I’ve been using BWA MEM a lot recently for mapping short reads from whole genome sequencing or HiC experiments. Mapping high coverage sequencing data is a time-consuming task. The easiest way to accelerate, especially on servers, is to use multiple threads which is done by adding the -t flag. I’ve seen my labmates use 20 threads, 32 threads, or 40 threads. There seem to be no offical suggestions on the number of threads that would make the mapping fastest. One natural idea is that more threads should always be faster, but is that really true? To find out the answer, I did this little experiment.

I subsampled 20 million reads from a HiC datasets of human ESC with a total reads of 320 million. The read length is 36bp. It might be better to use BWA ALN than MEM for reads of this size. But It’s Okay since what I really care about here is speed rather than accuracy. I mapped the 20 million reads to human genome reference version GRCh38 with threads of 1, 2, 4, 6, …, 100 (basically one and all even numbers within 100).
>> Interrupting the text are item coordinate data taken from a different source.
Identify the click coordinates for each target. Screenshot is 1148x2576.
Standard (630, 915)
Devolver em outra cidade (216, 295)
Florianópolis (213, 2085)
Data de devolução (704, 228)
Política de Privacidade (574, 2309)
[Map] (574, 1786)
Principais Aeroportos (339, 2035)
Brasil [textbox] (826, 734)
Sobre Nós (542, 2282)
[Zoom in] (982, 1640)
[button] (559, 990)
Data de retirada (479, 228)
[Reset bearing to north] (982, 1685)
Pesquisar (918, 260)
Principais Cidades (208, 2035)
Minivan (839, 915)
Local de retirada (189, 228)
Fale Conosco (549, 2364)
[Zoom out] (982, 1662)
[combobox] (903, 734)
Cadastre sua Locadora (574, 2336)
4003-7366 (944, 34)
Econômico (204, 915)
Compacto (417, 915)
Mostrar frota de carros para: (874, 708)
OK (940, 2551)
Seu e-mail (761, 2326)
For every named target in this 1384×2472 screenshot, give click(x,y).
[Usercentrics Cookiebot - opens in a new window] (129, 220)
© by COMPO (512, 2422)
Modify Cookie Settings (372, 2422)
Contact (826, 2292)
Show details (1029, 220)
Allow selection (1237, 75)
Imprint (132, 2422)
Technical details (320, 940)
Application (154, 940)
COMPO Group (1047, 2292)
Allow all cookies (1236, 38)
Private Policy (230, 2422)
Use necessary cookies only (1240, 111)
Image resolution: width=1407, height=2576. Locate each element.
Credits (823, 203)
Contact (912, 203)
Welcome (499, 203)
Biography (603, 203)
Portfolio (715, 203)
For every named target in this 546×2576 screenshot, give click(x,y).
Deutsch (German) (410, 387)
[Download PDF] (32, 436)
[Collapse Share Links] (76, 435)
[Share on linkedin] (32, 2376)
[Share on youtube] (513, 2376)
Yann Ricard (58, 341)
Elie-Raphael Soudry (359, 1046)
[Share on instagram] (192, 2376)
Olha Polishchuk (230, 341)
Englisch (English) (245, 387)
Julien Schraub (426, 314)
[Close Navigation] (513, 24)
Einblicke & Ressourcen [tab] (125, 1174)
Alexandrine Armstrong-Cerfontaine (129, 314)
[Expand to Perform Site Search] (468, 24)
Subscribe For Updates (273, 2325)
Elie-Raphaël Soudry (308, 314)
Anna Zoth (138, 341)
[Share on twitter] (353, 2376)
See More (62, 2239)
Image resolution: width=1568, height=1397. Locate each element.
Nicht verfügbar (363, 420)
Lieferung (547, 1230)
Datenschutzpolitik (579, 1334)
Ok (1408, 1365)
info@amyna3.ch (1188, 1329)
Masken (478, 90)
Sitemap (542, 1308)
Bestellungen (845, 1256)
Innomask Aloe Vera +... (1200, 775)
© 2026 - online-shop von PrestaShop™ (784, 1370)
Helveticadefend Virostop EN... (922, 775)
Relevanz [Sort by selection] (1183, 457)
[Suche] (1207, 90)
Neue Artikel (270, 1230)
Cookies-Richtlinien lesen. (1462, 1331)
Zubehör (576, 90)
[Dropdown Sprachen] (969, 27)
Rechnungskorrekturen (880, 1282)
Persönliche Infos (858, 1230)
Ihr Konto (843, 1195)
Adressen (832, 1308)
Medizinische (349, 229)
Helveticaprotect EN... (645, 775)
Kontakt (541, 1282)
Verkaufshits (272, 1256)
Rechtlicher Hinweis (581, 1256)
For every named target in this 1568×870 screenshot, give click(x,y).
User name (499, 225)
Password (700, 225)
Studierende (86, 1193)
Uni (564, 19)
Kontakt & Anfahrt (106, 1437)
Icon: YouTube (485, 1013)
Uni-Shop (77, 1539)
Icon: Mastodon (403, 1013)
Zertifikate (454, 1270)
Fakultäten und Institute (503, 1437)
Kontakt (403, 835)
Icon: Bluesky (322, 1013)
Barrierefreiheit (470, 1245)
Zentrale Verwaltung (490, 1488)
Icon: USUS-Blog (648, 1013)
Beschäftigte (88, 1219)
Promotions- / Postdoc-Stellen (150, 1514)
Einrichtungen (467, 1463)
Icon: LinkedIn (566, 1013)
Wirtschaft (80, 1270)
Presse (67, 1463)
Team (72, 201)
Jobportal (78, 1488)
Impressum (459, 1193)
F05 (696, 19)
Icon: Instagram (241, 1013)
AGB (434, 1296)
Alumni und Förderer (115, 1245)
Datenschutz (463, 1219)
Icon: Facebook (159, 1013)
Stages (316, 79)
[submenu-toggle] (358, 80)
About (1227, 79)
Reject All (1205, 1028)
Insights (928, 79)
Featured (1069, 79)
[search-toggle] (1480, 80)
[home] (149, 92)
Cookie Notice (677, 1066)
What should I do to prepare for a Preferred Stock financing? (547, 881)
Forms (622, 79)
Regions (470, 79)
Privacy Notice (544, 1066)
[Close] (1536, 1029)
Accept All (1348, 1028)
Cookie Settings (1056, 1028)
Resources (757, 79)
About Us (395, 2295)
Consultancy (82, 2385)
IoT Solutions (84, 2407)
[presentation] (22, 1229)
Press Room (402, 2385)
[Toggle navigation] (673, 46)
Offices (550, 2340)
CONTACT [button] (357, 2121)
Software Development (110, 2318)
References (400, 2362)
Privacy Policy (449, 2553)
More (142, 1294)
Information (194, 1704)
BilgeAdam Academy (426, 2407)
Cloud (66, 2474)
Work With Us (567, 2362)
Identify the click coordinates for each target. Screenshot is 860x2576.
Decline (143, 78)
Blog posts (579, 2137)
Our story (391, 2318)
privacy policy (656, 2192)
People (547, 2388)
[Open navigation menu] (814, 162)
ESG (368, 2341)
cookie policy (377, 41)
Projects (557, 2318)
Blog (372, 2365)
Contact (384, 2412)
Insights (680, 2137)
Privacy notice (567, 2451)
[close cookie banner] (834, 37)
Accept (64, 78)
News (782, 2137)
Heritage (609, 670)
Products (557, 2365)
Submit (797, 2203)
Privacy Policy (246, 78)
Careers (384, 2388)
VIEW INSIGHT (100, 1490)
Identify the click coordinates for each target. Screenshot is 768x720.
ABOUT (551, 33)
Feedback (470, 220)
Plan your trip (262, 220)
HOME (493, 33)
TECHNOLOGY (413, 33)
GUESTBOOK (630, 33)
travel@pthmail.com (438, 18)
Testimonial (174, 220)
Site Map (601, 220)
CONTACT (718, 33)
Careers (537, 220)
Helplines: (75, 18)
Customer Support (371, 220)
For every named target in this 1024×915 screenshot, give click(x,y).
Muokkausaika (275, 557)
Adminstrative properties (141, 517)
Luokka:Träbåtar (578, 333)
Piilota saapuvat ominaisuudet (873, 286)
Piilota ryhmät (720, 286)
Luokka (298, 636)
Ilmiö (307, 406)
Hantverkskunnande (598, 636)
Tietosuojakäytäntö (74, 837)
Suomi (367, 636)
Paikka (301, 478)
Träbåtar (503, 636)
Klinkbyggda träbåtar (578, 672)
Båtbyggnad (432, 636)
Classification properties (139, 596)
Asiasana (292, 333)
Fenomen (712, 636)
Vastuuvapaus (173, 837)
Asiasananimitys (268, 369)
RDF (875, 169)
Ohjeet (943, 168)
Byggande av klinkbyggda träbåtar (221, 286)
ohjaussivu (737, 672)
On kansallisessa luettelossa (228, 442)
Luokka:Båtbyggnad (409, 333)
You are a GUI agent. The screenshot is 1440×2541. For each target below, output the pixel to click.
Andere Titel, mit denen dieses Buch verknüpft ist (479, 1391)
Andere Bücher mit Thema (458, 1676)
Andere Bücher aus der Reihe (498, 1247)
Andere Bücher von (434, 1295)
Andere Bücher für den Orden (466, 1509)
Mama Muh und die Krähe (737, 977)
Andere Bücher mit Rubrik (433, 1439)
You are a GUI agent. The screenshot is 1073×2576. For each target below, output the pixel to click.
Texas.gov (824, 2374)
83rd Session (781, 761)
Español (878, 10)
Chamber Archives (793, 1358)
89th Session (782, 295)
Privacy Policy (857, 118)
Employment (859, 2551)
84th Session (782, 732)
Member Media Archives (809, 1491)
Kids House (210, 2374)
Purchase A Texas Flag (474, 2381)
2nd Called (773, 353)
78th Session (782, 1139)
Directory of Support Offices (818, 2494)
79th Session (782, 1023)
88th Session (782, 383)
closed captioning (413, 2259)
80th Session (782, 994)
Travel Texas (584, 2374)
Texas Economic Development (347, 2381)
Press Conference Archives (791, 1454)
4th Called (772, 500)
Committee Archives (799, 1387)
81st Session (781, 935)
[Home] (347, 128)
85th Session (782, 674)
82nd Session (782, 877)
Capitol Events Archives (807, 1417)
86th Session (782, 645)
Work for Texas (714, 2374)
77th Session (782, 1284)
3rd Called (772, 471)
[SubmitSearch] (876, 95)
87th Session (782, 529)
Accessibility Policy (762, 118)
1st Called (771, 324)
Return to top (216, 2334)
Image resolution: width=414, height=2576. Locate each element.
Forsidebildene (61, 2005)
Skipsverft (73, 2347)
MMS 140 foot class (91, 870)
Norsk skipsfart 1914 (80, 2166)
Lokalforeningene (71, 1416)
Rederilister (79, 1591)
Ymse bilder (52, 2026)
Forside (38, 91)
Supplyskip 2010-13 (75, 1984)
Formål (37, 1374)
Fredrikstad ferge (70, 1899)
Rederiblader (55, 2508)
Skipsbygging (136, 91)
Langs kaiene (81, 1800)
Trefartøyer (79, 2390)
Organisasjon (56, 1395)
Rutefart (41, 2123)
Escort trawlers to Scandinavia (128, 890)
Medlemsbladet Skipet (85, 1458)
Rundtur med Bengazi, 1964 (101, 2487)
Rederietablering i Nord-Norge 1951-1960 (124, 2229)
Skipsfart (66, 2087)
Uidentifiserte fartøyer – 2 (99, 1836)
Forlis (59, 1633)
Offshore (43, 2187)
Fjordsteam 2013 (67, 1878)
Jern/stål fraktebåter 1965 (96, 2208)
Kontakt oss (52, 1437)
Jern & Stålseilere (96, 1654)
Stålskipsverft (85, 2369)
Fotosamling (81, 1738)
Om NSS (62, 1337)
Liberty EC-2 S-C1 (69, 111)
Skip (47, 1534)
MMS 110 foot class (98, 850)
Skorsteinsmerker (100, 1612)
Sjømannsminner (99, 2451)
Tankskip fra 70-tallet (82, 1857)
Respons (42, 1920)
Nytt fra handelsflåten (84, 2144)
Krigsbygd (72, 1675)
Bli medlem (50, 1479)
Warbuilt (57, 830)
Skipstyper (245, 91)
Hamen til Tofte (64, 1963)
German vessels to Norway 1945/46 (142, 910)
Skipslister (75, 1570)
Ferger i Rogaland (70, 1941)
Below is the result I got. I plotted number of threads versus log2 transformed run time in minutes. Figure 1

Surprisingly, it’s not the more the better. The total run time decreases rapidly from 1 thread to 2 thread, and 2 thread to 3 thread, but begins to stabilize after 10 threads until it reaches its minimal at 64 threads and then starts to increase. Even though the run time from 25 to 100 threads are roughly the same, we can still see the miminal run time is reached at 64 threads. It is imaginable that with more reads to be mapped, the speed to stablize will slow down.

The reason for minimal run time at 64 threads may be that the total threads on the server/node that BWA was run on is just 64. When adding more threads, because the CPU has sort of saturated, the computation speed will not increase.